Hope this gives you some idea to bring back the meat to the importance of your policies, without inundating the directors with a ton of paper. Also...consider staggering your policy approval throughout the year, rather than overwhelming them once per year.

All of these things have helped me and actually, the directors do take note of them and have actually recommended changes from time to time!

I have also started to send policies to the board only when they need an initial approval, an annual approval or if I made changes to a previously approved and then I highlight the material changes so that they can find them with ease.

We also spread our policies out during the year. It helps with the time spent re-working them. One thing I also do is to create a memo that is at the top of the stack given to each director. It lists each of the policies being presented and whether it has any changes or not and explain the changes made. So far they have not had a problem with it that way.

We actually do have over 480 policies - we counted them a while back for some reason... Most are 2-3 pages. Most don't need any changes from year to year, so they just get the dates updated and re-posted.

Whenever we submit changes for approval, we always include an "Executive Summary" of what the policy is, why it's needed, and if there were any changes, what they were and why we made them. Usually a half-page or less. We also include the full text, just in case they really want to read it, but usually they don't.

We also have a committe appointed by the Board that has authority to approve most policy changes - except Bank Secrecy and a few others that require direct Board approval. Keeps the Board from being overloaded with 'trivial' (to them) issues.

While policies serve as the core governance model for all of our banks, having too many policies soon becomes unwieldy and then begins to contribute to a bureacratic malaise. Core policies in banking should be risk-focused and mirror the CAMELS/Compliance/CRA: interest-rate risk, A/L Management, capital, liquidity, hedging, securitizations, if applicable; lending, appraisals, ALLL, etc., etc.; followed by your non-financial support systems: security, consumer compliance, CRA, etc.

Instead of stressing over the issue, you can look like a problem solver and announce to the CEO and/or Board that you'll be coordinating and leading a review of all policies for applicability and effectiveness. Policies are high-level control documents, not day-to-day "how-to" procedural documents, and there is such a thing as having too many policies. More is not necessarily better.

Directors tend to view the need to be business-like, and they're likely to be bottom-line oriented. They want a non-greek version of risk presentation, not competing managers trying to out-do each other as to who has the most critical risk for the Board to address.

I would pause, step back, and then devise a strategy that truly serves as a solution . Listen to the message the Board is saying: that the policy infrastructure is too unwieldy. Put your consultant hat on, don't resist, and go with the flow. You'll be tapped as the bank's next chief risk officer!

[qu ote]We actually do have over 480 policies

---

Thanks everyone!!!!!

Good suggestions here, and I have a few more. When going to the board, group policies by type -- such as specific bank activities -- lending, investments, security, etc. That way, you can cover several policies with one thought process and it is less overwhelming or confusing.

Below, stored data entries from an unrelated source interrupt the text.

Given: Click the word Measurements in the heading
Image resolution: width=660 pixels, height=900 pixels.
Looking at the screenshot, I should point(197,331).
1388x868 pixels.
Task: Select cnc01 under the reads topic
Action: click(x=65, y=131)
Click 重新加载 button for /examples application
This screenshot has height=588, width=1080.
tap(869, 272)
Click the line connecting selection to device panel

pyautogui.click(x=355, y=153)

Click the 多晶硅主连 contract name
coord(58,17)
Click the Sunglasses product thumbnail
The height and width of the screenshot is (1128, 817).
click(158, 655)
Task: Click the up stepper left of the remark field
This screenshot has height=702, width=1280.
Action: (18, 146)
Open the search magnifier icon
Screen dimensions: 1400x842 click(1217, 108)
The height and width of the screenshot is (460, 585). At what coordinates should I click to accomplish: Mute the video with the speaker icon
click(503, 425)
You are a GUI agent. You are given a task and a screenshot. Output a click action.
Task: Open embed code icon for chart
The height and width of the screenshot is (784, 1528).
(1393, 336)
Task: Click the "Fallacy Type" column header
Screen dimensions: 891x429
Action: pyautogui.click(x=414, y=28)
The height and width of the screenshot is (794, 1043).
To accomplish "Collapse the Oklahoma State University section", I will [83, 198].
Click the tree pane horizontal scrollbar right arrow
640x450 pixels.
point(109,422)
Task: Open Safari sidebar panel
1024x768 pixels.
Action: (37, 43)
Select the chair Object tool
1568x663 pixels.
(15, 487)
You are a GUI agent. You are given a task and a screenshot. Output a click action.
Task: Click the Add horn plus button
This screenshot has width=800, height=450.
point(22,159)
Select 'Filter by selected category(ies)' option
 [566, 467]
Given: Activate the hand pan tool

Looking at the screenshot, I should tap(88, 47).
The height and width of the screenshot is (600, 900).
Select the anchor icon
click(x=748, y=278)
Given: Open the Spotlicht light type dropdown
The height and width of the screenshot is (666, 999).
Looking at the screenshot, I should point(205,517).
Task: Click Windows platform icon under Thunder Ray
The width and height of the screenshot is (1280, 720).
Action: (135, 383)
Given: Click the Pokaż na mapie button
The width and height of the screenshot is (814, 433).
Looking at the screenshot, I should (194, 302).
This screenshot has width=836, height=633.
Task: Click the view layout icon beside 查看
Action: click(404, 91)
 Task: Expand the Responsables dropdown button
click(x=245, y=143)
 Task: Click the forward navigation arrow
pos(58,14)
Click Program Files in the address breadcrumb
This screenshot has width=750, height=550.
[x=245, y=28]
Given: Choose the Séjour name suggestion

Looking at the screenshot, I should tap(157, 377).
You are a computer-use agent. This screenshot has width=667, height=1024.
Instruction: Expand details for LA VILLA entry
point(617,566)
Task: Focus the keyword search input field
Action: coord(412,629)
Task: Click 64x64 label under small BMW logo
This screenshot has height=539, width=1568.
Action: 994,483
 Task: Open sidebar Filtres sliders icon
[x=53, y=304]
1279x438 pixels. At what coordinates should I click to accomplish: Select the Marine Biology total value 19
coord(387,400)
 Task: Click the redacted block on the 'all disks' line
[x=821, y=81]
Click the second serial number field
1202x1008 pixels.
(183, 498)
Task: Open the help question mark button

Another approach is to combine policies that are for similar purposes. A Bank Secrecy policy can include OFAC, for example. You can have a general "Fair and Ethical Lending" policy that covers everything from ECOA through predatory lending and unfair or deceptive practices. And, you can even merge these into your full lending policy. If you do this, keep track of what regulations are covered by -- or incorporated in -- which policies so you can answer your examiners when they want to see specific policies.